***** Listed records *****

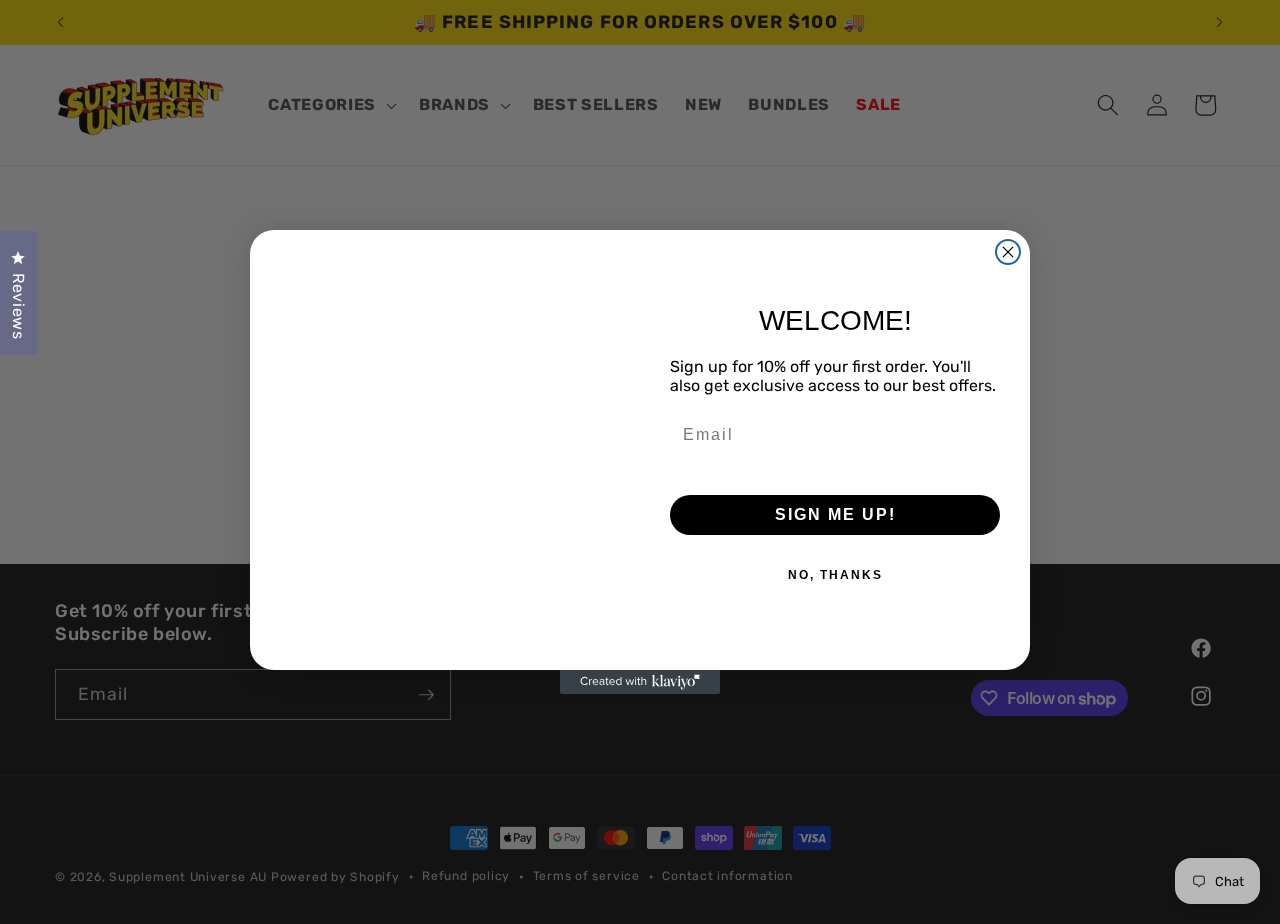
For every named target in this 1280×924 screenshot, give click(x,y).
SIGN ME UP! (835, 514)
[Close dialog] (1008, 252)
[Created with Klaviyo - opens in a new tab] (640, 682)
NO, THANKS (835, 575)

*****

How to complete this task: Print every entry verbatim and leave all pictures out.

Solution:
For every named target in this 1280×924 screenshot, give click(x,y).
SIGN ME UP! (835, 514)
[Close dialog] (1008, 252)
[Created with Klaviyo - opens in a new tab] (640, 682)
NO, THANKS (835, 575)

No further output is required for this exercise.